Carlos Sainz: "Mi sento realizzato, ho raggiunto tutti gli obiettivi che mi ero prefissato nel 2021"

Carlos Sainz intervista

Carlos Sainz, nel corso di un'intervista rilasciata a margine del kart natalizio organizzato da Estrella Galicia, e riportata dalla Gazzetta dello Sport, ha rivissuto il suo 2021. Si è detto realizzato, per aver raggiunto tutti gli obiettivi che si era prefissato all'inizio dell'anno. Inoltre, parlando del suo rapporto con il collega di scuderia, Charles Leclerc, ammette che all'interno del team non ci sono trattamenti di favore.

Carlos Sainz: "Chiedo che la Ferrari vada come un razzo, il resto ce lo metto io"

Il pilota della scuderia del Cavallino rampante, nel corso di un'intervista ha rivelato: "Mi sento realizzato, ho raggiunto gli obiettivi che mi ero posto a inizio anno.
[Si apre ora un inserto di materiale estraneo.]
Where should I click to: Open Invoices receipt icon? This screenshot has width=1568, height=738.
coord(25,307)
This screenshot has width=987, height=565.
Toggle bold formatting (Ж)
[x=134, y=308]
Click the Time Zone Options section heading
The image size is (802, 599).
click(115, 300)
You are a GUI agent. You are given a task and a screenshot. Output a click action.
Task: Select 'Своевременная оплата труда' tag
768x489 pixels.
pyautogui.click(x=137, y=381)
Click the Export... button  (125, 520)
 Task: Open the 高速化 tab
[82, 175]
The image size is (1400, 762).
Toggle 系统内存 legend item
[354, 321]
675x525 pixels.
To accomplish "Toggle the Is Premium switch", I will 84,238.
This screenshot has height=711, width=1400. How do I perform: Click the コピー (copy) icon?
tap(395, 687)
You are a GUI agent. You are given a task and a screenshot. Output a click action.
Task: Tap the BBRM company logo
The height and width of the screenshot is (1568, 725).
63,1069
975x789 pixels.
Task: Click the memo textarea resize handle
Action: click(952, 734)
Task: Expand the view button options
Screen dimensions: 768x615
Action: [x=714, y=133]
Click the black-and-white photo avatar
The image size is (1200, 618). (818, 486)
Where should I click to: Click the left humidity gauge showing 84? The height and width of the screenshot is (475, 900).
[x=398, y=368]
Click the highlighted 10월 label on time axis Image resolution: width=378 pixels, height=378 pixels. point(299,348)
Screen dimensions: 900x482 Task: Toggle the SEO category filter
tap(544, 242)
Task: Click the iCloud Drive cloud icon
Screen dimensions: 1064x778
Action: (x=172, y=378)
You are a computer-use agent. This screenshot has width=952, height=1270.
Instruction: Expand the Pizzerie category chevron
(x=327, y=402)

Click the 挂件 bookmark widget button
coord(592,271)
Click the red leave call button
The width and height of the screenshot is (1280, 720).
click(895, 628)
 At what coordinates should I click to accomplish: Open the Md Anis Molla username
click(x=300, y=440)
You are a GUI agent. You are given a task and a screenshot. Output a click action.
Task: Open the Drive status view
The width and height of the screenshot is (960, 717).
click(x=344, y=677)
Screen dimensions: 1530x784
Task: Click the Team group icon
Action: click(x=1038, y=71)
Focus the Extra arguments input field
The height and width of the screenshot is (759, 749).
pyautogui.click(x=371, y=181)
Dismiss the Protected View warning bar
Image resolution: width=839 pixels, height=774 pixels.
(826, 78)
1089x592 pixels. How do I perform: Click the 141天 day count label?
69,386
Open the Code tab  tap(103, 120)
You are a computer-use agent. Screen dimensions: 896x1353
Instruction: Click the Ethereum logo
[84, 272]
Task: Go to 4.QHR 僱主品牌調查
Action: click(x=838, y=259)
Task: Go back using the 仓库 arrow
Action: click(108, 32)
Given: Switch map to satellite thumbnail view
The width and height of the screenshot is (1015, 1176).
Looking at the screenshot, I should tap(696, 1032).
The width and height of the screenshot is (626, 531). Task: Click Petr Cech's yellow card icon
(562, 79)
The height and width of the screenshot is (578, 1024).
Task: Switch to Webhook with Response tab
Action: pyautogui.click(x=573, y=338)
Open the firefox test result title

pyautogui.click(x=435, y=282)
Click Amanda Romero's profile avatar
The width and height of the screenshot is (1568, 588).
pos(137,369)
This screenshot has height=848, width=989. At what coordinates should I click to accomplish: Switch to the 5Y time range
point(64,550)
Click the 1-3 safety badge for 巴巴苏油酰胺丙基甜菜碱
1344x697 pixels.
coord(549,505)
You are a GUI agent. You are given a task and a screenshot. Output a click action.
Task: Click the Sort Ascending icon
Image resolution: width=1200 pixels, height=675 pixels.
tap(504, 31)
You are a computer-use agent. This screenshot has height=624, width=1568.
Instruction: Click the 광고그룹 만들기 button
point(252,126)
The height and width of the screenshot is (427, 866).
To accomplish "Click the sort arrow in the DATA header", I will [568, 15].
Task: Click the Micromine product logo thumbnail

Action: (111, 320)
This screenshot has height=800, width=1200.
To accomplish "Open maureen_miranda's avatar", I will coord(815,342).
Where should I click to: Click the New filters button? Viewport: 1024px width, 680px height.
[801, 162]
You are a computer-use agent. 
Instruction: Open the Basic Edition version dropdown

Chiedo solo che la Ferrari vada come un razzo, il resto ce lo metto io. Mi adatto bene a tutto elaborando le informazioni al simulatore. Ho provato quella che dovrebbe essere la vettura dell'anno prossimo. Sarà molto diversa da guidare, specialmente in curva". E sulla rivalità con Charles Leclerc ha precisato: "Alla Ferrari non interessa chi è davanti, importa che entrambi facciamo tanti punti. Non ci sono leader. Charles e io siamo partiti alla pari". E poi alla trasmissione El Horminguero ha aggiunto: "Non so se il mio status alla Ferrari cambierà, ma in F1 è importante battere l'unico che guida la stessa macchina, il solo che può essere paragonato a te tra i 20 piloti".

"Non riuscivo a vedere la lotta tra Hamilton e Verstappen"

Carlos Sainz, sempre a El Horminguero, è tornato sulla gara di Yes Marina dicendo: "Non riuscivo a vedere la lotta tra Hamilton e Verstappen, soprattutto sapendo che se si fossero scontrati avrei vinto la gara. Sul podio non ci siamo parlati molto. E la parola 'furto' non è uscita fuori". E sulla possibilità di batterli entrambi: "Con un mezzo alla pari è possibile. Spero che sia tutto più uniforme il prossimo anno".